GIVEN INSTRUCTION: Rewrite the records from the line containing "952x464 pixels. Task: Click" through the end of the records, inclusive, changing "column header" to "table heading" and keeping everything else the same. Leave the pictures out.

EXCERPTED DATA:
------------------------------------
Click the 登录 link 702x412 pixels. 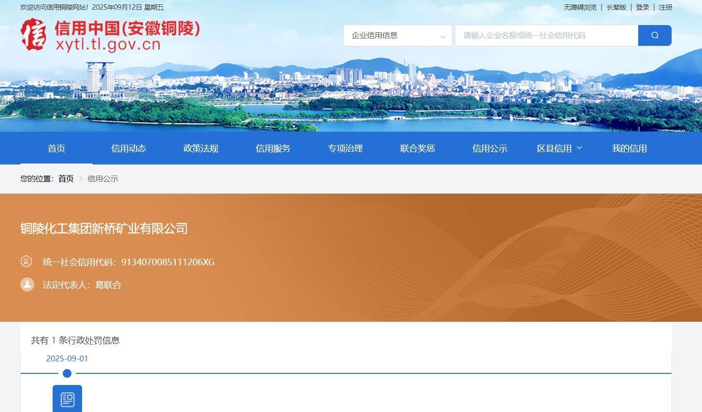(x=643, y=7)
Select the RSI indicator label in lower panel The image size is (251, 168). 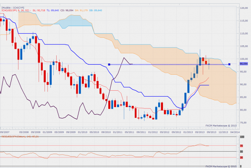click(20, 137)
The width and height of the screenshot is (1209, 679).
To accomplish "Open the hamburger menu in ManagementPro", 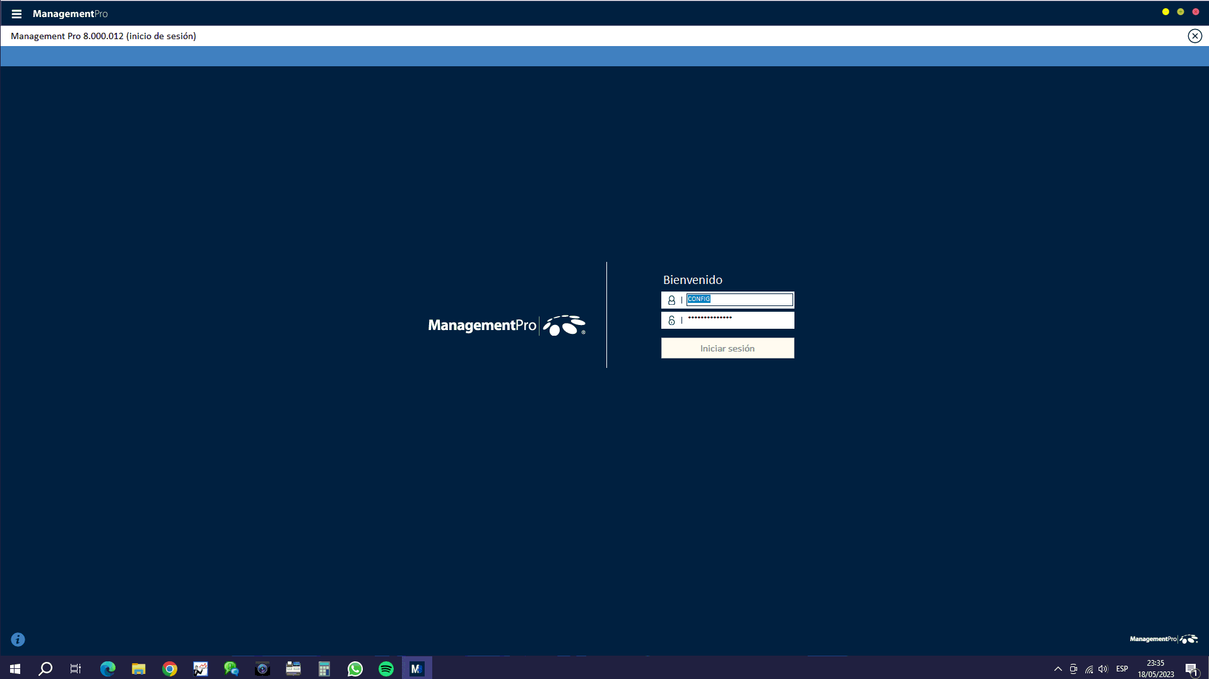I will coord(16,13).
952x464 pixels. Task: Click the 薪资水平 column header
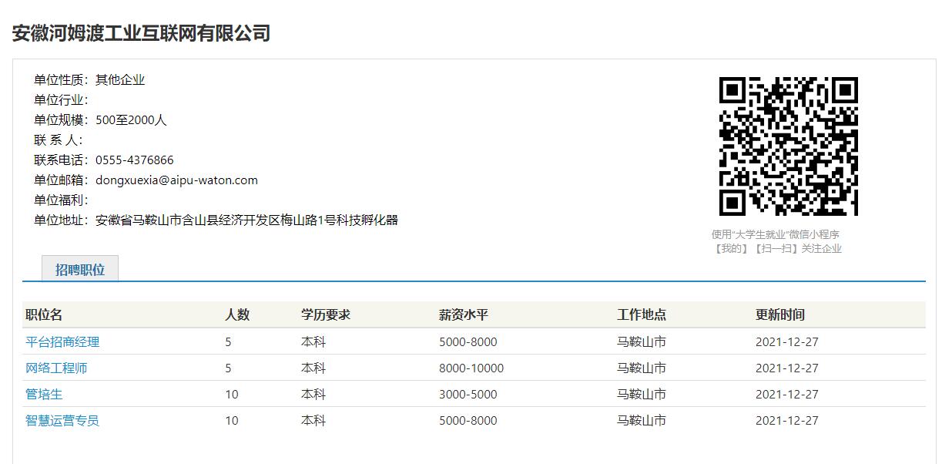(x=464, y=314)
------------------------------------
RESPONSE TO THIS TASK:
952x464 pixels. Task: Click the 薪资水平 table heading
(x=464, y=314)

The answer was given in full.